Dengan adanya pandemi Covid-19, Freeport mengajukan permohonan penundaan pembangunan smelter selama 12 bulan yang berarti target penyelesaian smelter menjadi 2024. Sementara kewajiban pembangunan smelter dalam UU minerba teranyar memiliki ketentuan tambahan yakni ada batasan minimum dengan mempertimbangkan peningkatan nilai keekonomian serta kebutuhan pasar. Peraturan turunan UU Minerba harus segera diterbitkan guna memperjelas nasib investasi smelter tersebut.
Ketua Umum Perhimpunan Ahli Pertambangan Indonesia (Perhapi) Rizal Kasli mengatakan pemerintah harus membuat kajian dan menentukan mineral strategis dan vital apa saja yang perlu dikembangkan industrinya hingga hilir di dalam negeri. "Indonesia punya banyak ragam jenis sumber daya mineral. Tetapi tidak mungkin semua jenis mineral tersebut dapat dikembangkan sekaligus, karena keterbatasan teknologi, finansial maupun penyerapan pasar.

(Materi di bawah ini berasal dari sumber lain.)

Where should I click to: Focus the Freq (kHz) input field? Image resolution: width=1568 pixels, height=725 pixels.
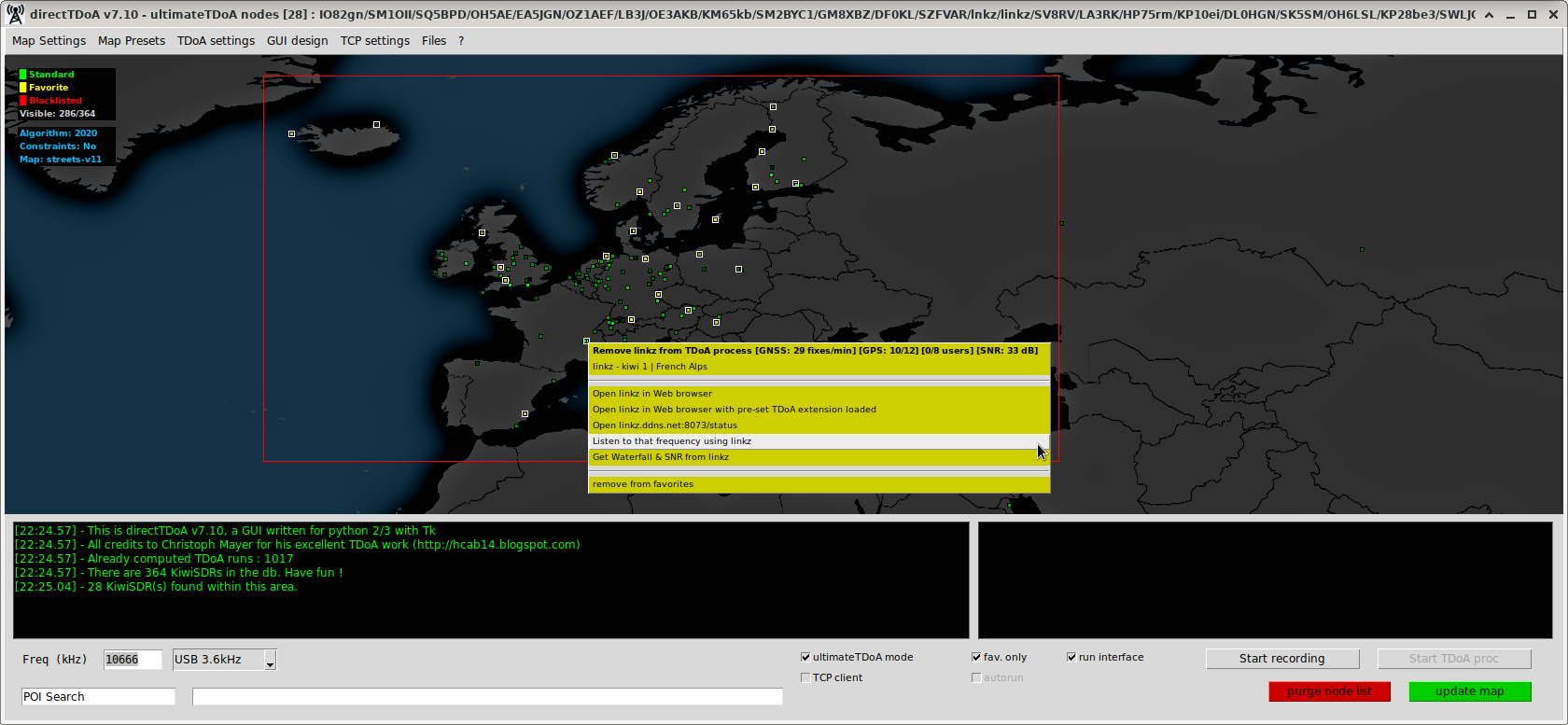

Untuk itu, kewajiban smelter sebaiknya mengacu pada pengembangan industri berbasis mineral strategis dan vital tersebut," kata Rizal kepada Investor Daily di Jakarta, Selasa (12/5). Secara terpisah, Ketua Indonesian Mining Association (IMA) Ido Hutabarat mendukung ketentuan pembangunan smelter sebagaimana yang diamanatkan dalam UU Minerba.
Dia menyebut tingkat keekonomian smelter berbeda-beda antara satu mineral dengan yang lain. Dia mencontohkan konsentrat tembaga merupakan produk yang memiliki nilai tambah 95%. Bila konsentrat tersebut dimurnikan smelter menjadi produk 100% artiannya hanya 5% peningkatan nilai tambahnya. Sementara nilai investasi membangun smelter-nya jauh lebih besar daripada nilai tambah yang didapat sehingga secara keekonomian tidak ekonomis. "Produknya 100% ekspor, untuk apa kita subsidi market ekpor.

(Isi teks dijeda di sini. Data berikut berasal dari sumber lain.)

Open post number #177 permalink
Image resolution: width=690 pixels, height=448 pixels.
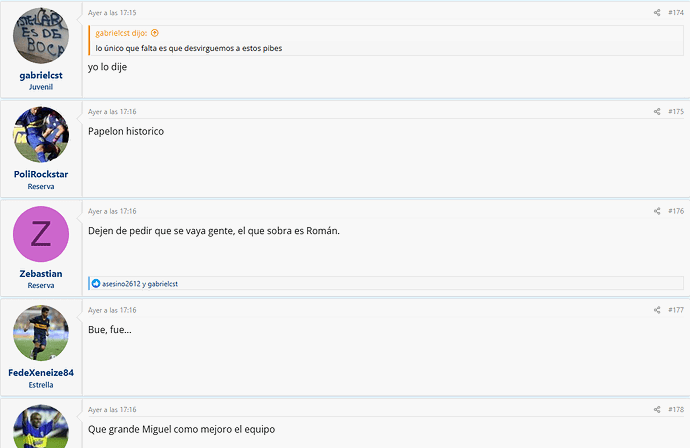tap(676, 310)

Tapi kalau industri hilir dalam negeri sudah membutuhkan bahan baku dari smelter maka smelter wajib dibangun untuk mendukung industri dalam negeri sehingga bahan baku domestik dapat tersedia," ujarnya. Menteri ESDM Arifin Tasrif Menteri ESDM Arifin Tasrif Dalam Rapat Paripurna, Menteri ESDM Arifin Tasrif yang mewakili pemerintah mengatakan ditetapkannya Undang-Undang Minerba dapat menjawab permasalahan pengelolaan pertambangan saat ini dan juga tantangan pengelolaan pertambangan di masa yang akan datang.

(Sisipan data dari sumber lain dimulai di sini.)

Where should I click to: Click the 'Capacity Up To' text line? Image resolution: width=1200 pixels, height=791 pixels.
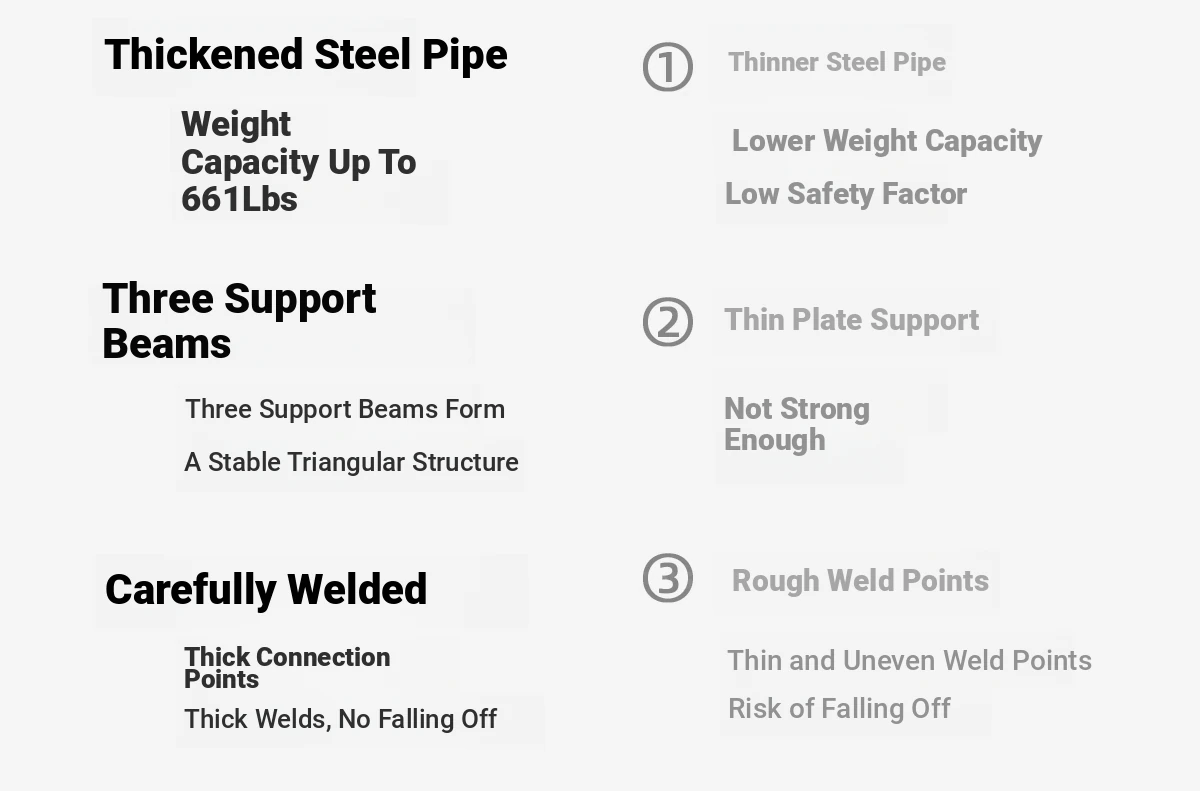tap(298, 162)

Kemudian mengubah paradigma kegiatan usaha pertambangan mineral dan batu bara yang selama ini masih dianggap hanya berfokus pada penjualan material mentah tanpa terlebih dahulu dilakukan peningkatan nilai tambah. "Memberikan kepastian hukum bagi seluruh pemangku kepentingan sektor pertambangan, dan yang terpenting adalah dapat memberikan manfaat sebesar-besarnya untuk kemakmuran rakyat," ujarnya.